──────── LISTED RECORDS ────────

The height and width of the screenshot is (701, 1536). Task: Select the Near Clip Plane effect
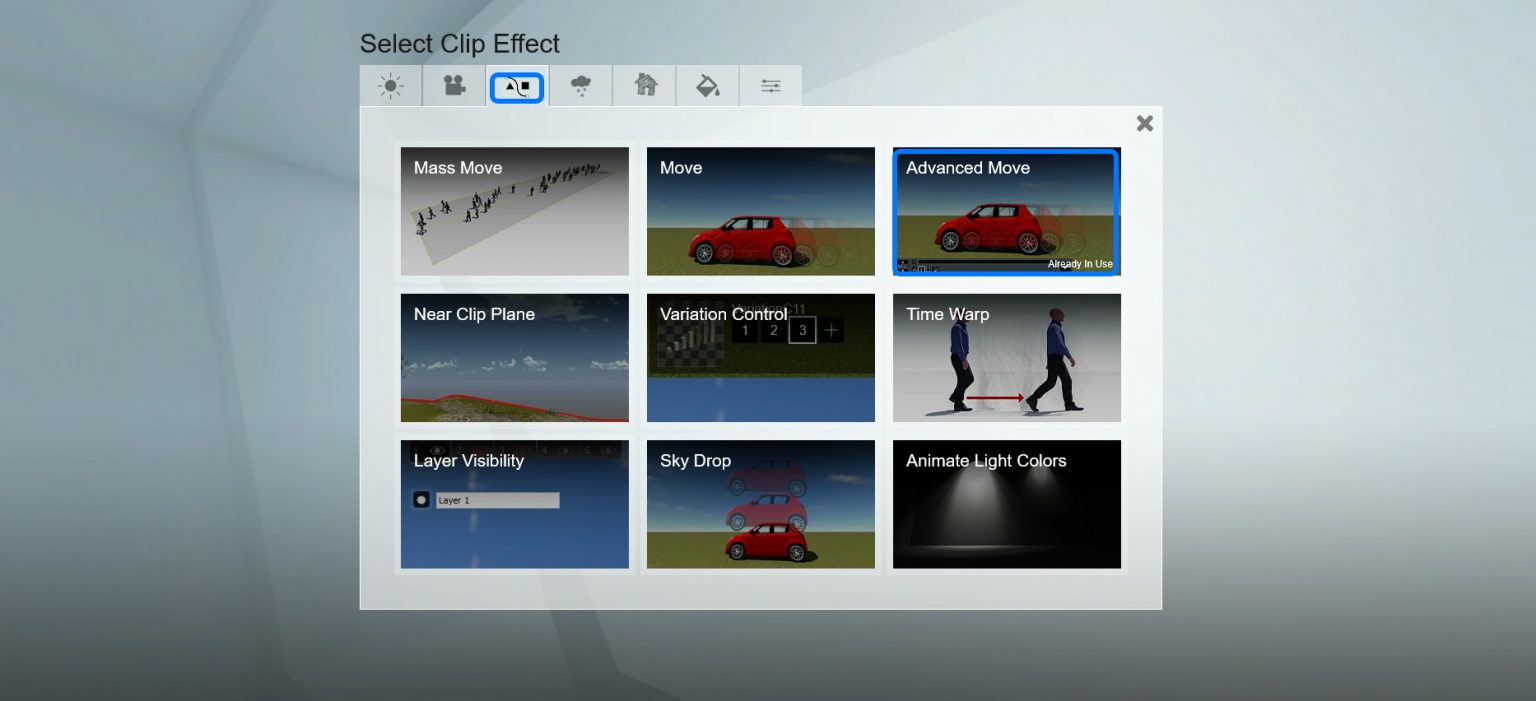click(x=514, y=358)
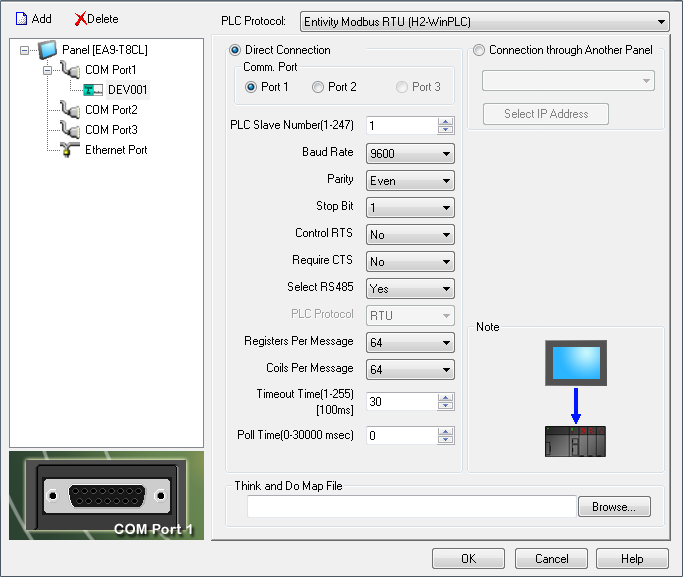
Task: Click the Think and Do Map File field
Action: [x=411, y=507]
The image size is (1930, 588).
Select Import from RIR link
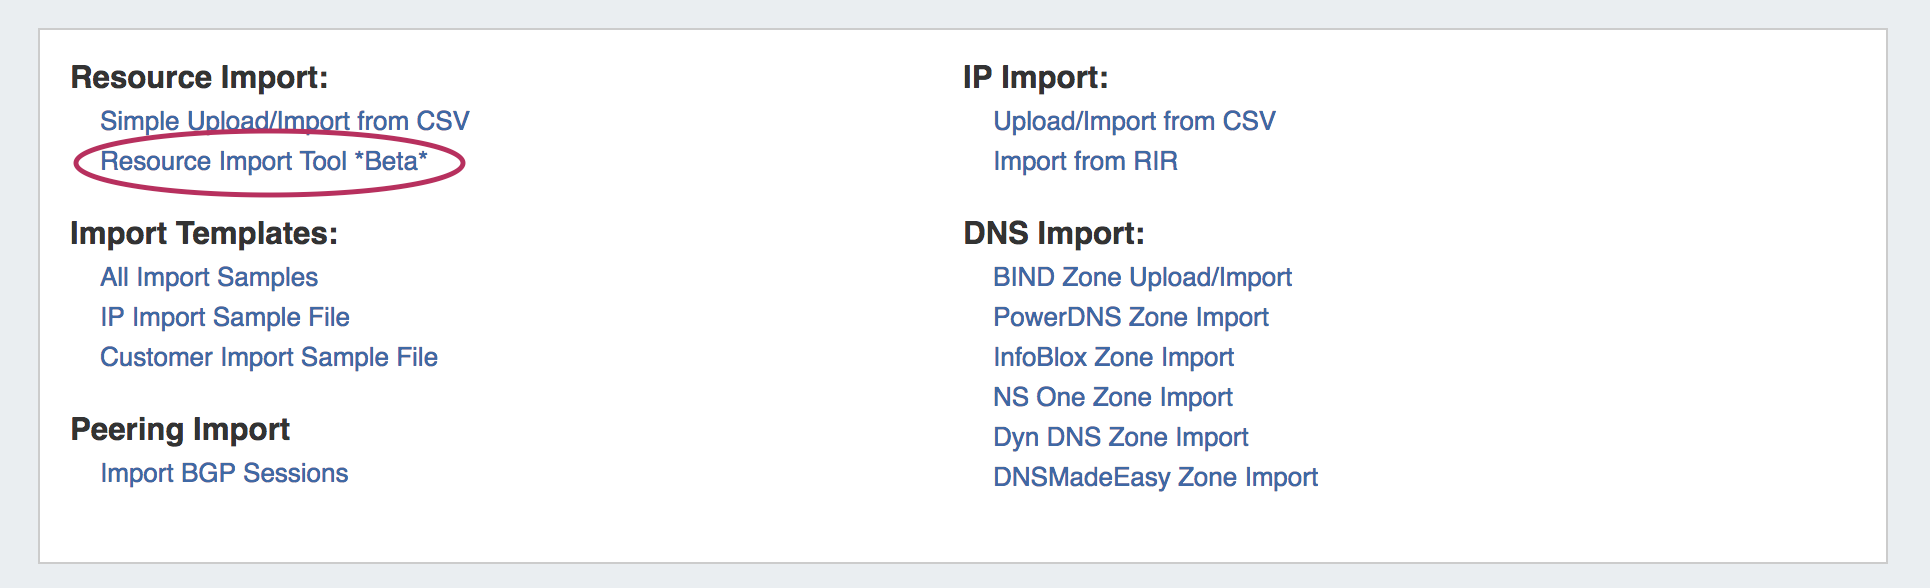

────────

**REQUIRED WORK:** Starting at the line that contains "The image size is (1930, 588).", write out every line through the end of the entries, both ends included, without any pictures.

**TASK ANSWER:**
The image size is (1930, 588).
Select Import from RIR link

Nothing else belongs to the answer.